[Records of locating words and on-screen elements]

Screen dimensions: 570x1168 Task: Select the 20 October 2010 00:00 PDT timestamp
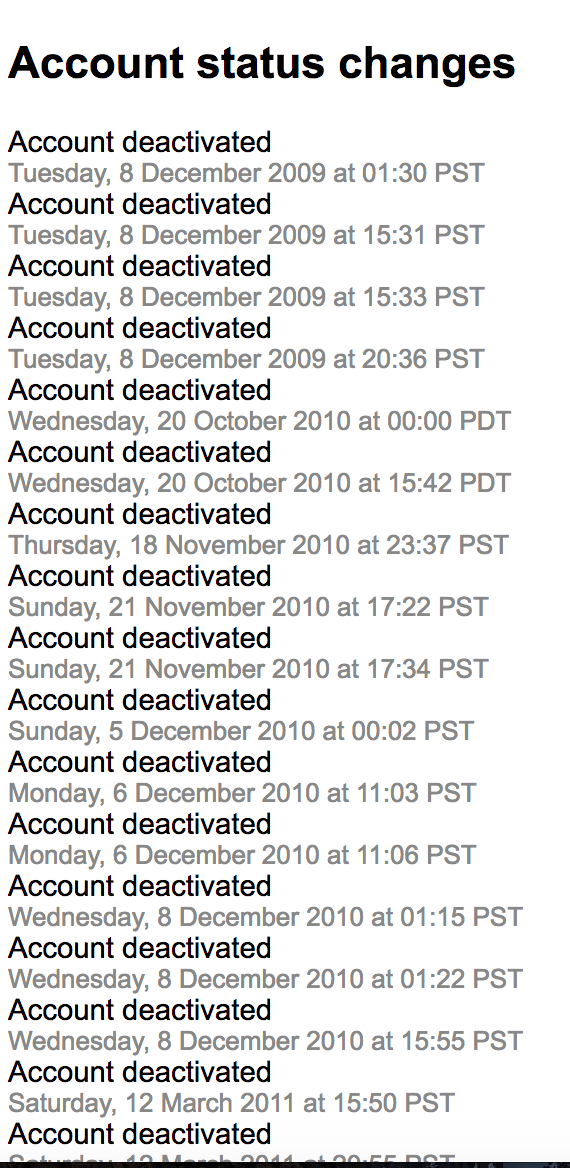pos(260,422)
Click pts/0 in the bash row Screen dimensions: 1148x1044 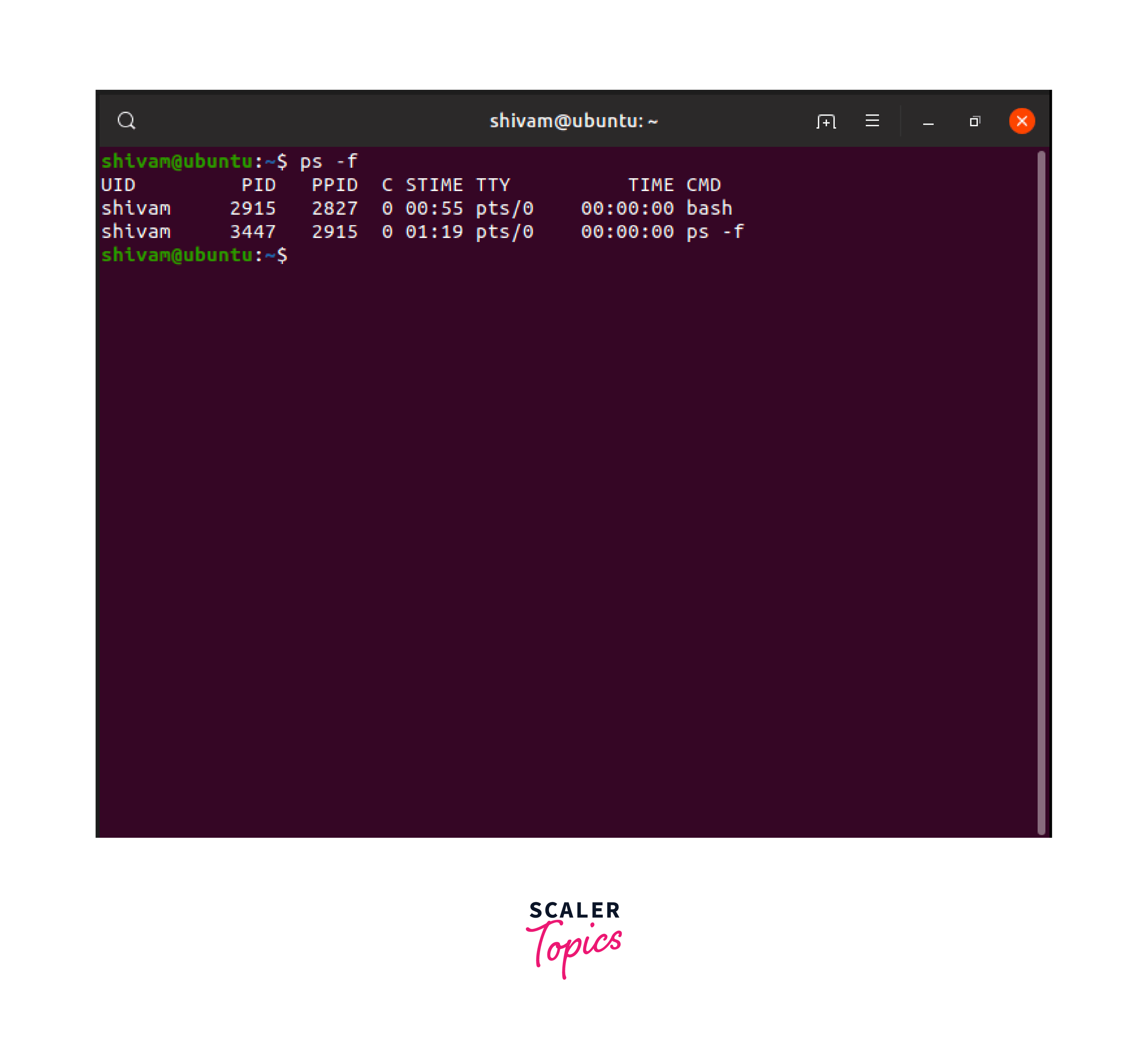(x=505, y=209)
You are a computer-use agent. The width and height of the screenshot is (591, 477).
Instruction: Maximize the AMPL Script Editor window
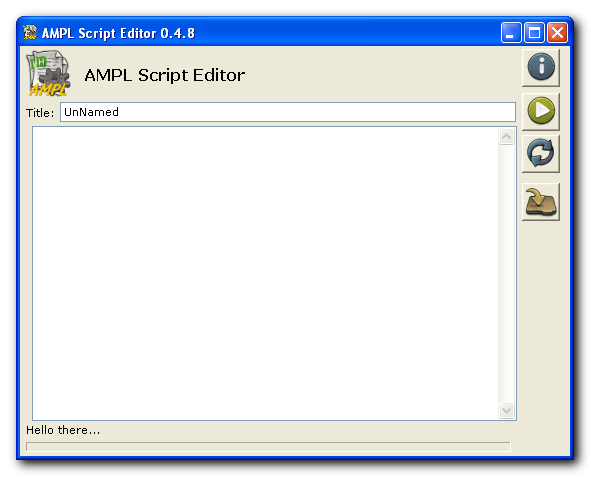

_EXERCISE DETAILS_.
Please copy the records from the line containing "You are a computer-use" through the end of the records, renaming "Maximize" as "Minimize" and changing nothing else. Leave the pictures out of your answer.

_RESULT_.
You are a computer-use agent. The width and height of the screenshot is (591, 477).
Instruction: Minimize the AMPL Script Editor window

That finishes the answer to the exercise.